> [Provided text]:
►

I understand what you are saying. However, my issue is that I have come to realize (now that things are better) that some of the fitness tests were intentional. Meaning, she wasn’t happy with something outside of me so she decided to act out with me. I am a very empathetic person. She is also at times. The difference is that I am generally empathetic in the midst of a situation (in order to minimize damage) and she is generally empathetic after a situation (after we have gone through something). 

But, I realize that this resentment baggage is my own. That’s what I am wrestling with. I know that we are doing so much better and I need to get over the resentment. It’s just that knowing that some things were done willfully has gotten on my nerves because there was a good deal of drama that could have been prevented.


----------



## MarriedWifeInLove (May 28, 2010)

I guess my question is - what does lingering resentment get you - what is the payoff for you?

Has to be something or you wouldn't be holding onto the resentment and continuing to dwell on it.

Does it make you feel better?

Does it improve the relationship or anything?

Does it help you move forward?

If you answer no to any of the above, then its a waste of your time and is doing nothing for you except making you miserable, keeping you up at night, adding to the stressors in your life and shortening it, etc.

◄

> [What you need to do]:
**1.** Which questions in the resentment thread begin with the word "Does"? List all of them.
**2.** Answer these from the resentment thread:
(a) According to the first poster, when is the partner generally empathetic?
(b) What date is shown next to the name MarriedWifeInLove?
(c) What does the first poster say could have been prevented?
**3.** In the resentment thread, which part opens with the words containing "But, I realize" and closes with "have been prevented."? Repeat it word for word.

> [Provided material]:
►

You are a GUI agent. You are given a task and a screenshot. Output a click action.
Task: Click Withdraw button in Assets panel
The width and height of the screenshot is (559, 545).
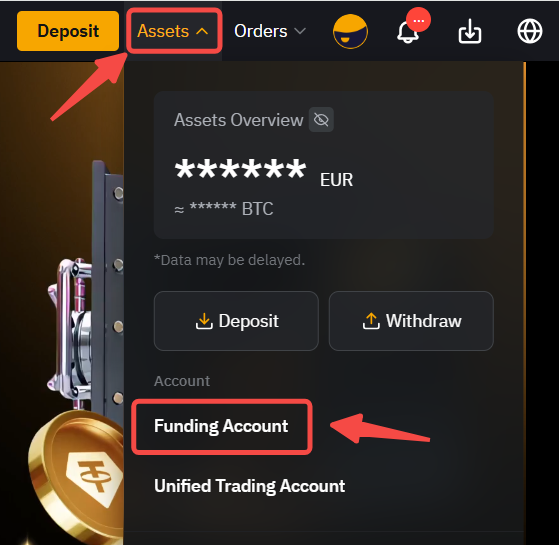pyautogui.click(x=411, y=321)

◄

> [Responses per task]:
**1.**
- Does it make you feel better?
- Does it improve the relationship or anything?
- Does it help you move forward?

**2.**
(a) After a situation, once they have gone through something.
(b) May 28, 2010.
(c) A good deal of drama.

**3.**
But, I realize that this resentment baggage is my own. That’s what I am wrestling with. I know that we are doing so much better and I need to get over the resentment. It’s just that knowing that some things were done willfully has gotten on my nerves because there was a good deal of drama that could have been prevented.